As would be expected of such a complex problem, there is no single intervention to redress this. Building upon this initial insight, future research that gathers large-scale quantitative or qualitative data may provide insights into contextual factors and guide future work in this area.

Previous authors have noted the important role of critical reflection to identify and amend heteronormative biases (Enson, 2015), appropriate terminology and communication skills education, cultural competence training in both undergraduate programmes as well as ongoing continuing professional development (McCann and Brown, 2018).

Because there has been a historical focus on practical education within paramedicine, it will be essential that future clinical simulations include LGBTQIA+ education and case-based learning that extends beyond stereotypical examples that are likely to reinforce rather than overcome biases (White et al, 2015).

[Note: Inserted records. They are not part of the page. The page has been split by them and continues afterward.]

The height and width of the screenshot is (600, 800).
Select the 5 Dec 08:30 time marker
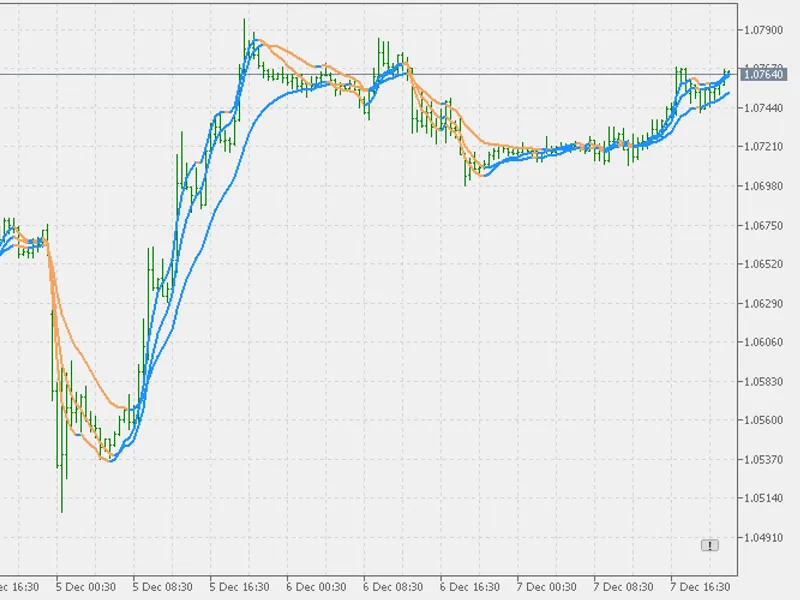click(x=163, y=587)

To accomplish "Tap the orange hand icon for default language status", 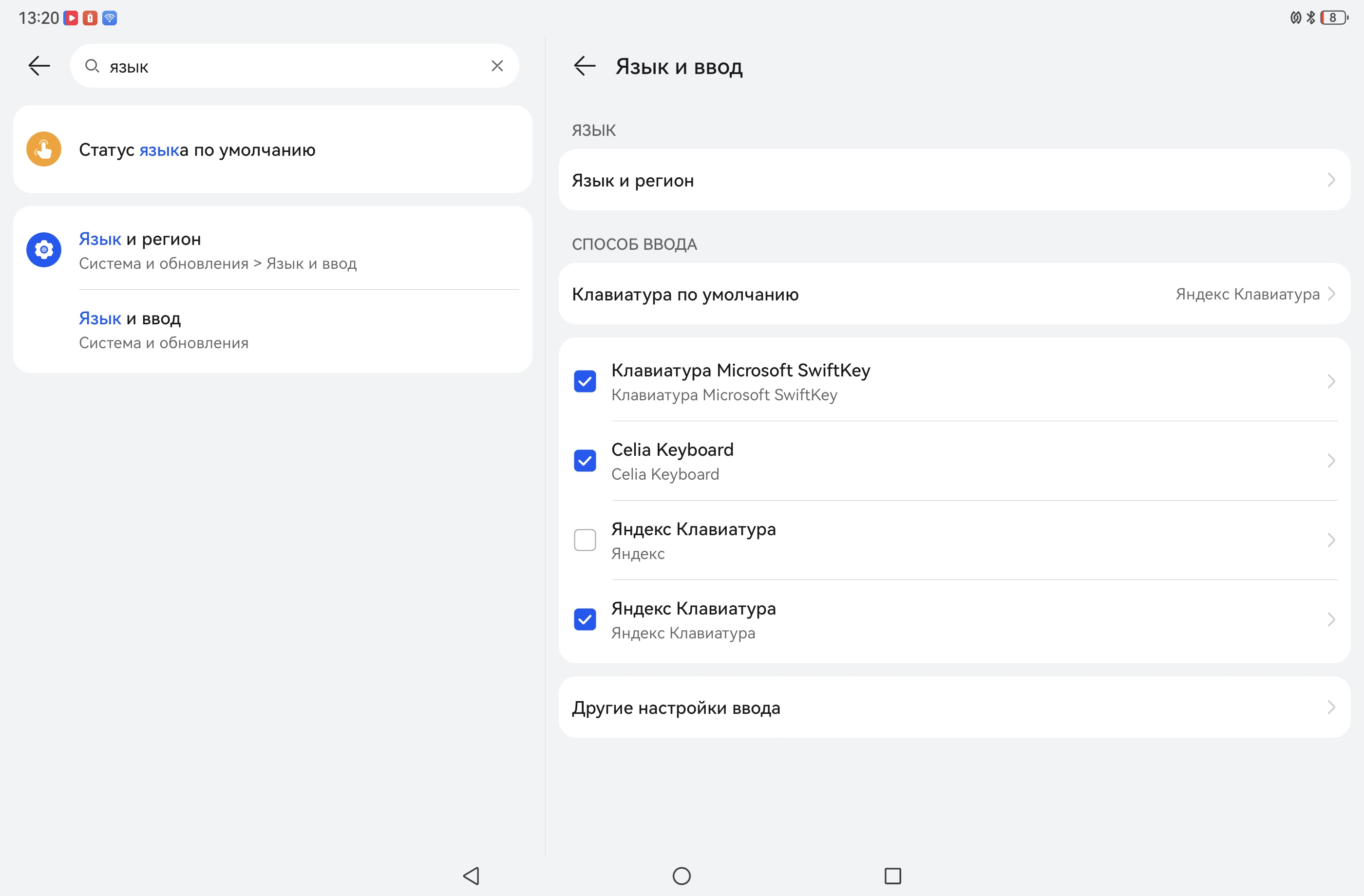I will [x=43, y=149].
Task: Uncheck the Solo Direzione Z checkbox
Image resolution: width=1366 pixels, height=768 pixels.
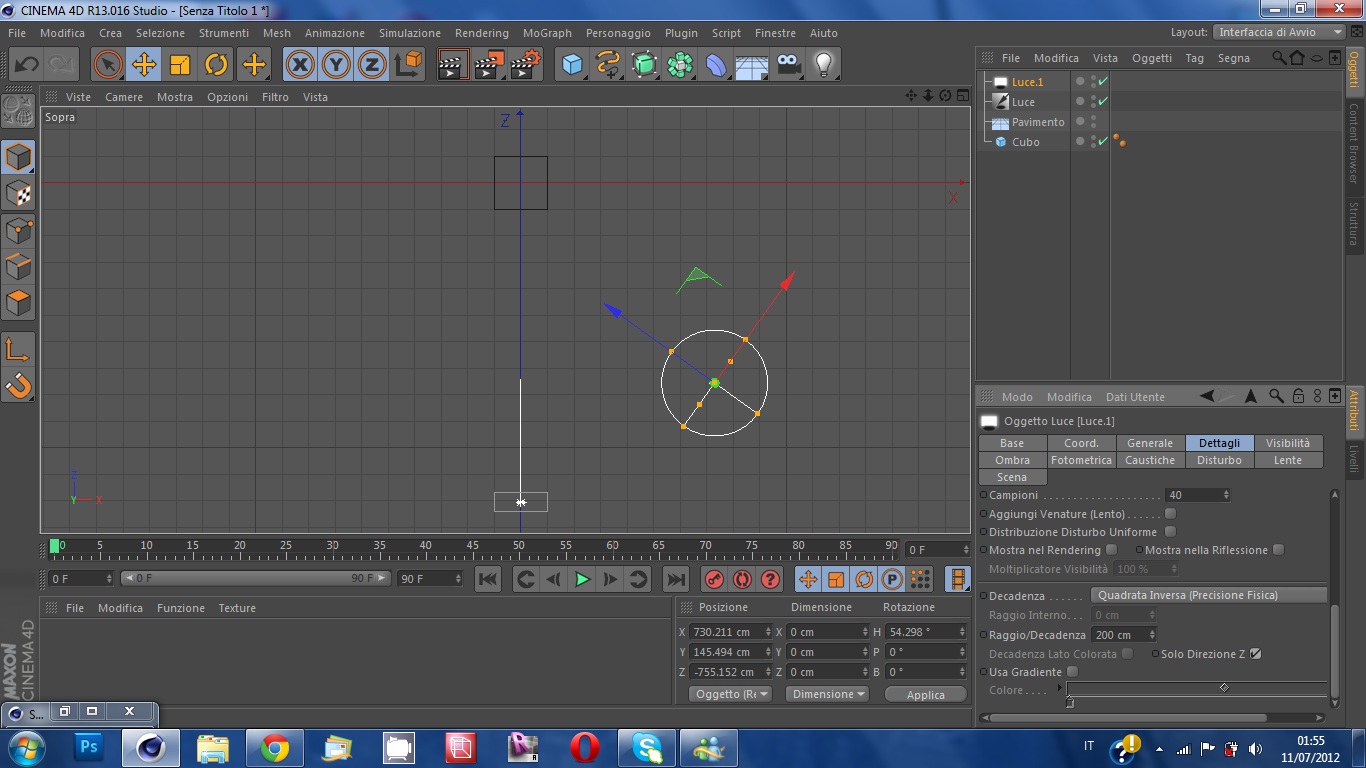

As with any study, our research had some limitations and the results should be considered in light of these.

Although an exact response rate could not be calculated as the size of the whole population was not known, there are considerably more paramedicine students in Australasia than there were respondents. This limits the generalisability of these results and also highlights the need for larger studies. Literature from both Australia and the UK has demonstrated that these concerns extend beyond Australasia, and the increasing movement of the paramedic workforce between these countries could support a multinational study.

The group who completed the survey reflected the age and year of study of the wider student population but varied in relation to sex (more natal men responded than in the wider student population) and sexual diversity (greater diversity was present in the sample than reported in the general population). The greater sexual diversity may indicate a self-selection bias although this must be balanced against previous research indicating that people are often uncomfortable reporting sexual identity even in anonymous surveys (Wilson et al, 2020).

Previous critics of the Riddle scale (Rasmussen, 2013) have suggested there may be a response bias, with respondents providing answers they believe are right or desired. These limitations, however, relate to its use in face-to-face groups rather than anonymous surveys as provided in this study.


Australasian paramedicine students are mostly positive in their feelings of support toward members of the LGBTQIA+ community, but generally have a poor opinion of the LGBTQIA+ education within the paramedicine curriculum.

In addition to the detrimental impact on patient care that this may have, previous research would also suggest it negatively influences paramedicine students who identify as LGBTQIA+.

Both findings support the need for further investigation of paramedicine student perceptions of LGBTQIA+ individuals and, most importantly, for concurrent steps to be taken to introduce LGBTQIA+ education into the paramedicine curriculum to generate a learning environment where all students feel safe and understood so can therefore learn to the best of their ability.

Key Points

  • LGBTQIA+ people generally have poorer health outcomes than others because of the stigma they experience when accessing healthcare
  • The future paramedic workforce – paramedic students – hold mostly positive views toward LGBTQIA+ people, yet a small proportion exhibit repulsion or pity
  • The student experience of LGBTQIA+ teaching within their paramedicine curriculum is overwhelmingly poor
  • Further research into exemplary educational practices to support paramedics to provide best treatment for LGBTQIA+ patients is required

CPD Reflection Questions

  • Undertake the Riddle scale and reflect on your results
  • What, if any, education, or training have you received to support your treatment of LGBTQIA+ patients? Was this effective? Why or why not?
  • What one change you could make to your practice so that all patients, irrespective of background, feel accepted for who they are?